Given request A -
Convert the records, starting with the first line and going on through the line that contains "Looking at the screenshot, I should pos(633,194).", into a Markdown table with the columns Row and Line. Number each row and skip blank lines.

Kerala to seek World Bank help in rebuilding state

A World Bank team is expected to visit the state on Wednesday and hold discussions with government officials

Volunteers collect household items in the lawns of a residential house before cleaning the house following floods in Kuttanad in Alappuzha, on August 28, 2018.


Thiruvananthapuram: The Kerala government will seek funds from the World Bank to help the state in massive reconstruction efforts that are required in the backdrop of the flood damage over the past fortnight.

A World Bank team is expected to visit the state on Wednesday and hold discussions with government officials.

Reports indicate that Kerala may seek a loan of Rs30 billion (Dh1.5 billion) from the World Bank for reconstruction of public infrastructure damaged in the floods.

So far, Rs7 billion has come into the chief minister’s relief fund through voluntary contributions from various sources.

State chief secretary Tom Jose said the state was hopeful of getting funds from the World Bank for reconstruction activities and that progress had already been made for a meeting with the bank officials.

Massive clean-up effort

Across the state, cleaning-up activities are continuing in different districts, notably in low-lying Alappuzha district where ministers T.M. Thomas Isaac and G. Sudhakaran led the efforts with the help of hundreds of volunteers.

Given request B -
Restate the passage of the article on Kerala's flood reconstruction, starting with "Reports indicate that" and going on through "in the floods.", with "loan" changed to "grant".

Exercise materials -

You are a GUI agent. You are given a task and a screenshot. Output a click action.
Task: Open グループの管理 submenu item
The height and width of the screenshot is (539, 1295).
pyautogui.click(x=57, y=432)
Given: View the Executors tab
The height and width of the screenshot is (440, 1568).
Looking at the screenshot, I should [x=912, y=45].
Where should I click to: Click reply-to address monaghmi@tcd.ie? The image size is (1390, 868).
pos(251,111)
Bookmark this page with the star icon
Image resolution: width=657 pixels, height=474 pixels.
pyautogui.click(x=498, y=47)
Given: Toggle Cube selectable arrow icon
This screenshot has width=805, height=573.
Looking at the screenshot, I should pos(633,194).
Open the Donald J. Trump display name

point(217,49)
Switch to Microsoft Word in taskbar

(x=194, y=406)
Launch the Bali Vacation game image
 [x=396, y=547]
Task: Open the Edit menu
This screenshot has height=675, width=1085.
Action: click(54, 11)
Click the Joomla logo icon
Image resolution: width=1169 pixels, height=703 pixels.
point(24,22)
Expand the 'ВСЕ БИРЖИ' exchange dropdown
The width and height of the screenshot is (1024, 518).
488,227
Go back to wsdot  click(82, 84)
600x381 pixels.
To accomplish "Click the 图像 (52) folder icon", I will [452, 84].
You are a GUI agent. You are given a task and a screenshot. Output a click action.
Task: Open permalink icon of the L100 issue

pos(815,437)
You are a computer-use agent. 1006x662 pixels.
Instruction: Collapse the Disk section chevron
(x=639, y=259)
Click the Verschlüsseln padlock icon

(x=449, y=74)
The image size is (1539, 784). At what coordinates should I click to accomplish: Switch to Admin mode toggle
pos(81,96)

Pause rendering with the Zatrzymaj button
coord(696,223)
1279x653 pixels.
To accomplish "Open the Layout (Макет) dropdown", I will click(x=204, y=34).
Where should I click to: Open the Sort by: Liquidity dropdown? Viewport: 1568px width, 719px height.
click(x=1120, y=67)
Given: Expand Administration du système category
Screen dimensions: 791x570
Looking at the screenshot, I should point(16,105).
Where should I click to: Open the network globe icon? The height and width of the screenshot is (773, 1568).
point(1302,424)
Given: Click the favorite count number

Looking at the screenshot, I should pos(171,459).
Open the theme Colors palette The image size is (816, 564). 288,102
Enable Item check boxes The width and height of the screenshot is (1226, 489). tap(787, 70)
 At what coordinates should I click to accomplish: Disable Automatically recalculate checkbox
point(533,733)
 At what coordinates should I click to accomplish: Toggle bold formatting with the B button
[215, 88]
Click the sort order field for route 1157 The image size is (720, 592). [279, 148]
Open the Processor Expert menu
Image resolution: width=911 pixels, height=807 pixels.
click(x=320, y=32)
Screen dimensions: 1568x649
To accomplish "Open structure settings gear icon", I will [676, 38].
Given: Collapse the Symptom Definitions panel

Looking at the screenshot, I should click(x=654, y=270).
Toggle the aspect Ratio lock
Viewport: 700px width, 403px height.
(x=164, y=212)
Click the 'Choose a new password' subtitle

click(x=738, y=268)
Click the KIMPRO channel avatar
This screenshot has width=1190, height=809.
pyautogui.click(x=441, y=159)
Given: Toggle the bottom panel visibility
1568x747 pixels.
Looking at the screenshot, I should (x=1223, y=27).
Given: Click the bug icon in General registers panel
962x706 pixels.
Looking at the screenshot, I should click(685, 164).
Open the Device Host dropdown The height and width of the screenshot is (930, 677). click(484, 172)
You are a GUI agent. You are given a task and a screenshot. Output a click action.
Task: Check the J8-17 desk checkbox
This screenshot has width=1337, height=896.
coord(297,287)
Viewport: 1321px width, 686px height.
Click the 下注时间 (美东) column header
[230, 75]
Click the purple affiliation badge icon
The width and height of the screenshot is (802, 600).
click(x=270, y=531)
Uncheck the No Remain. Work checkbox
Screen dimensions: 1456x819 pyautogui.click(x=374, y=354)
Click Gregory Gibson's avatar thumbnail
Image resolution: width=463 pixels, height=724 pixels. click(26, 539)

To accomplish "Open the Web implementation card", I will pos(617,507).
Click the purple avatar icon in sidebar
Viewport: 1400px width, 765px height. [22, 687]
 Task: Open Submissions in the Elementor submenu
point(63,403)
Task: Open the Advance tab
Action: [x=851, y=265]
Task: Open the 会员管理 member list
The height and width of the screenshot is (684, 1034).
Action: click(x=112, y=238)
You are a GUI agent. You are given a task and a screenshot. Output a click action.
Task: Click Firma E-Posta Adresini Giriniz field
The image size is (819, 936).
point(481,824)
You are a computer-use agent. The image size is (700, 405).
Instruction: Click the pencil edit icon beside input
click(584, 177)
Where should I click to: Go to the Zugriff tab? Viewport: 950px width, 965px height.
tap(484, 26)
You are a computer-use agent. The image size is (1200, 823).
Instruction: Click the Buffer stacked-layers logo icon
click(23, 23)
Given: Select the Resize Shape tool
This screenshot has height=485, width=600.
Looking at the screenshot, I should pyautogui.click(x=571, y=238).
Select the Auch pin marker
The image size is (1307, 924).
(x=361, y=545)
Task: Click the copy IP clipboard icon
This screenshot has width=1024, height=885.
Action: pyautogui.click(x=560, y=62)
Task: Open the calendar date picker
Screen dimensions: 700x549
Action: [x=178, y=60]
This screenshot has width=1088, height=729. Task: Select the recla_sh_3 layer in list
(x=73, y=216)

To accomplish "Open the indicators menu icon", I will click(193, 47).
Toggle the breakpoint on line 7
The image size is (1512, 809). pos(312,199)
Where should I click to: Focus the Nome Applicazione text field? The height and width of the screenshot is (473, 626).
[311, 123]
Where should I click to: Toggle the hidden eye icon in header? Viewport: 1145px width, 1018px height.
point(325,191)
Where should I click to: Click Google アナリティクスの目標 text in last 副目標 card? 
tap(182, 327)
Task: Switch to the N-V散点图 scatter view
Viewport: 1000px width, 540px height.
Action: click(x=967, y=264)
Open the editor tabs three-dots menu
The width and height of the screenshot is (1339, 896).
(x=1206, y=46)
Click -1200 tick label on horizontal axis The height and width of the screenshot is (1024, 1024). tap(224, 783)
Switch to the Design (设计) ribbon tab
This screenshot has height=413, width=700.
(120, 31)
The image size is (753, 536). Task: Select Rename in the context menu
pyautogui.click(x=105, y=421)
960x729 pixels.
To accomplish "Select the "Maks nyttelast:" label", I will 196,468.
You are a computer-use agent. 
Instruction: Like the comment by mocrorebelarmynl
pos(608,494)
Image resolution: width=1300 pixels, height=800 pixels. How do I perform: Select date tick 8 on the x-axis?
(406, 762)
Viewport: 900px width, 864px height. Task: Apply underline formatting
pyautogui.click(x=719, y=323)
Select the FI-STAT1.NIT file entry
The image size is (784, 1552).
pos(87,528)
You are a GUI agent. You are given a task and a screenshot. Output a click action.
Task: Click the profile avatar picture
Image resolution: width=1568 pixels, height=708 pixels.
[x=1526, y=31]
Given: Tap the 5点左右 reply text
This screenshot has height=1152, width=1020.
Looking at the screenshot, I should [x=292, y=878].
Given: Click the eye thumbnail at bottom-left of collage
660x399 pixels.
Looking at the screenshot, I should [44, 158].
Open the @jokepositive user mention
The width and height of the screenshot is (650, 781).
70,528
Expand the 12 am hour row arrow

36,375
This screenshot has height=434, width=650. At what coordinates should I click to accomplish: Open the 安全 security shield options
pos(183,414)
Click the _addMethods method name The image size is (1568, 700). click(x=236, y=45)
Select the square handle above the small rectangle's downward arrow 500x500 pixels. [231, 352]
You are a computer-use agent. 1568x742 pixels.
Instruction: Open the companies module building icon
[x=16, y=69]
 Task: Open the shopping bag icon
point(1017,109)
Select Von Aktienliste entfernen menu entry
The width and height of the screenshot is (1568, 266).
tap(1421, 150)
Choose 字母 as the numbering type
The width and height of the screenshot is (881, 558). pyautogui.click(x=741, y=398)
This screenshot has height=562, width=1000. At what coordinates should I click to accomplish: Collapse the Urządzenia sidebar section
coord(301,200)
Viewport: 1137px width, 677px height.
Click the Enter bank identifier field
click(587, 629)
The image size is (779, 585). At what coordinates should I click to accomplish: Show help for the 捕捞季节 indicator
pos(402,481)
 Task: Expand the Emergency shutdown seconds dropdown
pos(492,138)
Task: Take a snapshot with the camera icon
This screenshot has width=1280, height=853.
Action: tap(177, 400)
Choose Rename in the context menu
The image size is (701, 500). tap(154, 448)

Reply A -
| Row | Line |
|---|---|
| 1 | You are a GUI agent. You are given a task and a screenshot. Output a click action. |
| 2 | Task: Open グループの管理 submenu item |
| 3 | The height and width of the screenshot is (539, 1295). |
| 4 | pyautogui.click(x=57, y=432) |
| 5 | Given: View the Executors tab |
| 6 | The height and width of the screenshot is (440, 1568). |
| 7 | Looking at the screenshot, I should [x=912, y=45]. |
| 8 | Where should I click to: Click reply-to address monaghmi@tcd.ie? The image size is (1390, 868). |
| 9 | pos(251,111) |
| 10 | Bookmark this page with the star icon |
| 11 | Image resolution: width=657 pixels, height=474 pixels. |
| 12 | pyautogui.click(x=498, y=47) |
| 13 | Given: Toggle Cube selectable arrow icon |
| 14 | This screenshot has width=805, height=573. |
| 15 | Looking at the screenshot, I should pos(633,194). |

Reply B -
Reports indicate that Kerala may seek a grant of Rs30 billion (Dh1.5 billion) from the World Bank for reconstruction of public infrastructure damaged in the floods.